Bring in the bloggers
Former 60 Minutes executive Jonathan Klein characterized a typical blogger as "a guy sitting in his living room in his pajamas writing." Alden says that the folks in their pajamas have big media surrounded. Mainstream media has to deal with the blogosphere and rethink the publication metaphor for the Internet.
Alden also looked at the effects of having a quick feedback loop where bloggers receive instant feedback and little filtering, as opposed to the traditional letters to the editor. Traditionally, the news cycle had been daily or weekly. CNN helped shift daily deadlines to minute deadlines, and many news outlets have followed, suffering the consequences of always trying to get the story first.
Even though a blogger can post something immediately, the reactions to a mistaken post are also immediate.

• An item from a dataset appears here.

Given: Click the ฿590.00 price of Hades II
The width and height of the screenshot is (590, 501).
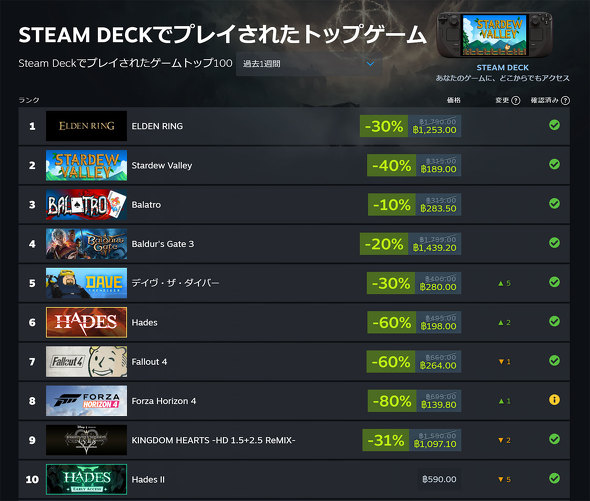Looking at the screenshot, I should pos(439,479).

And while mainstream media struggles to retain and regain trust, Alden says, "People may not trust one particular blogger, but they do trust the aggregate truth of the blogosphere." In the recent case of Dan Rather's report about President Bush's military service, Alden adds, "one guy could be wrong, and the whole thing was wrong. There is no single point in the blogosphere. There is no one person getting it wrong and the ripple effect."
If the publishing model is to change, then the way people read content on the Web must change as well. Alden suggests that the Web that is presented to most people in their browsers is optimized for static content, while RSS feeds are optimized for dynamic content. He says, "feeds are doing for reading what blogs are doing for writing." To also make this world of feeds more accessible to end users, we need to look back at the lessons from the early days of the Web when there was a booming number of web pages. The Web became more manageable with the introduction of search and directories. What will be the analogy of these for RSS feeds?
Daniel H. Steinberg is a podcaster, author, editor, trainer, and developer at Dim Sum Thinking. He co-authored the book Zero Configuration Networking: The Definitive Guide.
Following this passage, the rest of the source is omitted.